I heard back from a bunch of schools, but the one I had always imagined I’d go to ended up rejecting me. I felt apathetic about the whole process and didn’t have any motivation to continue planning for my next four years.
Everything changed the day I toured St. Joe’s. I had never been on Hawk Hill before, and honestly had no idea what to expect. As I went on my tour of campus, it slowly became clear to me that I had found the perfect fit.
My parents and I gave each other a knowing look as we walked through the courtyard of the famous Barbelin Hall. It all felt right.
I committed to going to St. Joe’s shortly after the tour and was proud to say I was a Hawk from there on out. However, that’s not the part of the story that really had an impact on me.
Ever since I moved into McShain Hall in August, my life has been a blur. It’s been a mix of emotion as I moved away from my old life and tried to make a new start here.

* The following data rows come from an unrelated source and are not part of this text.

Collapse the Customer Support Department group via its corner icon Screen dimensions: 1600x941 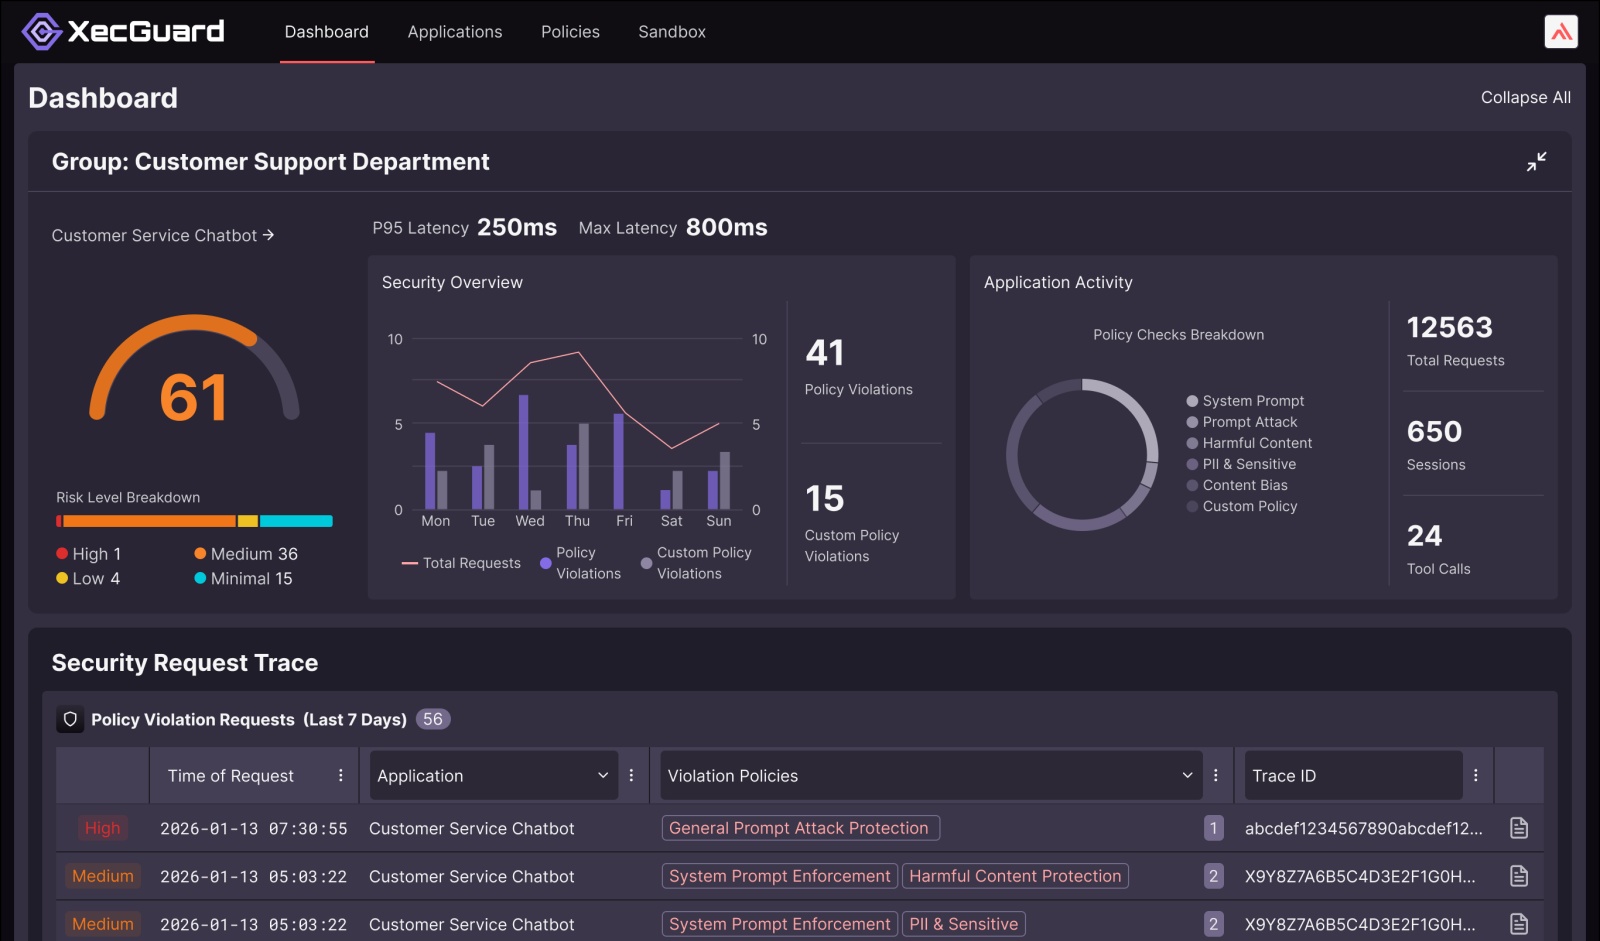[1538, 161]
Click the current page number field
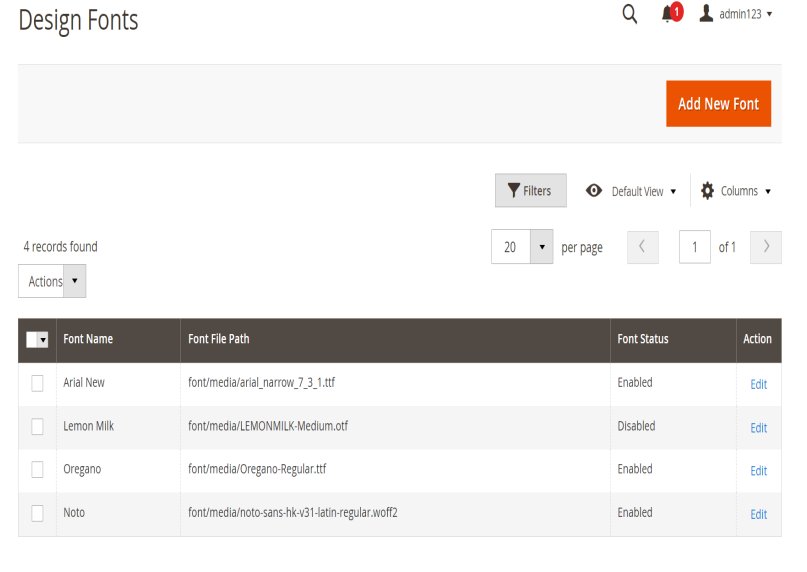807x572 pixels. (x=694, y=247)
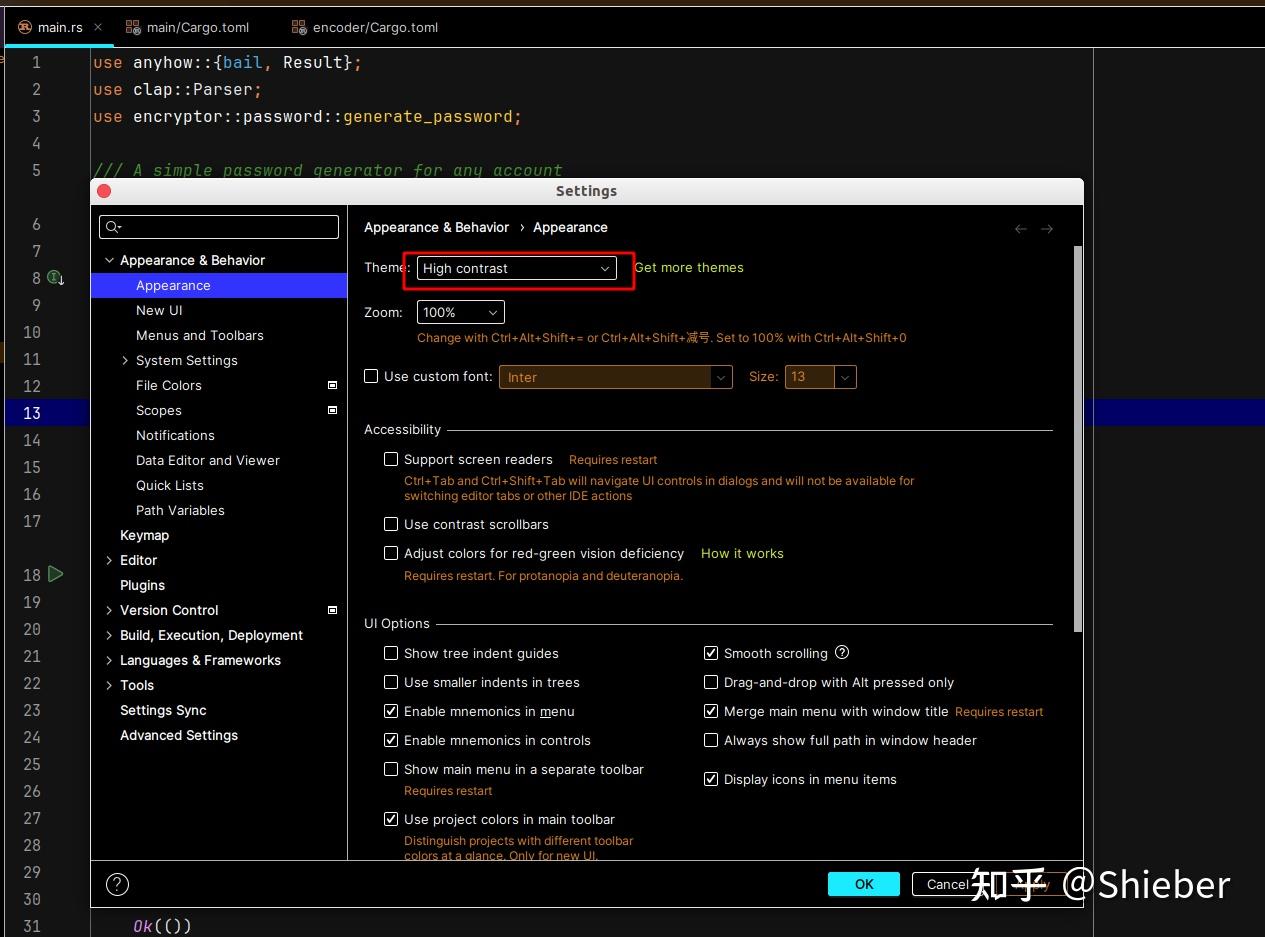Switch to the encoder/Cargo.toml tab
The height and width of the screenshot is (937, 1265).
pos(376,27)
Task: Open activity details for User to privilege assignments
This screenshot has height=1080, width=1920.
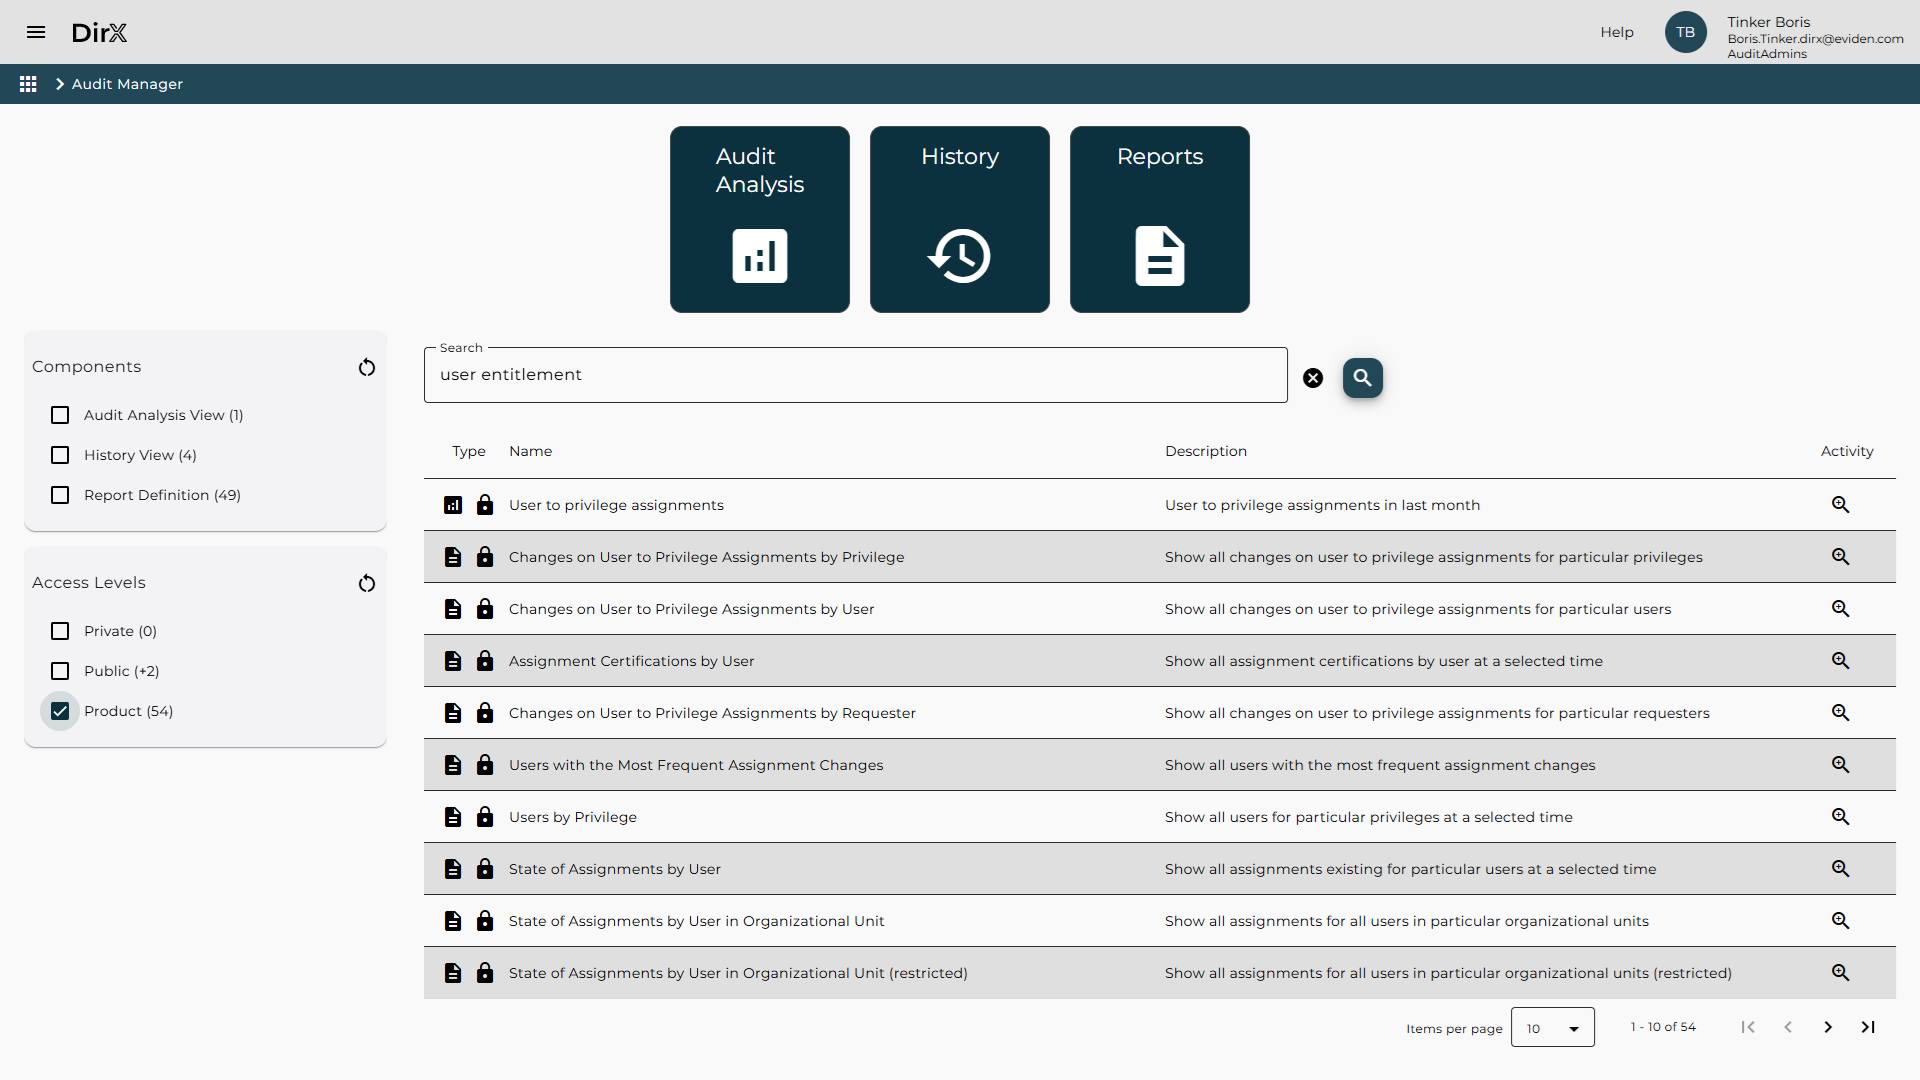Action: (1840, 505)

Of course, there have been hard moments. It’s very jarring to move to a completely different place, especially after spending my senior year doing online school from my bedroom at home. I was always so terrified that when I came to college, I would lose touch with who I was. I loved my life at home and I didn’t want to start over completely.
But the important thing is that the good far outweighs the bad.
Being an only child, I’m very close with my parents and friends. I have a very tight knit community at home. I was worried that when I came here, I would lose touch with that part of my life. But the opposite was true.
Ever since I moved in, I felt like I’ve recreated that “family unit” I always had back home here at St. Joe’s. I know that the friends that I’ve made here so far will always be a part of my life.
That’s what is so special about St. Joe’s. The people here are like family. It feels like home. Of course every college describes itself as a “community,” but at St. Joe’s, that statement is entirely true.
Every person I’ve met has had a positive impact on me: from my orientation leaders to the random person who holds the door for me on the way to class.
Our campus has such good energy that anyone can feel. Although this transition has been new and scary, the community and spirit at St. Joe’s makes me feel comfortable, as if this is always where I was meant to be.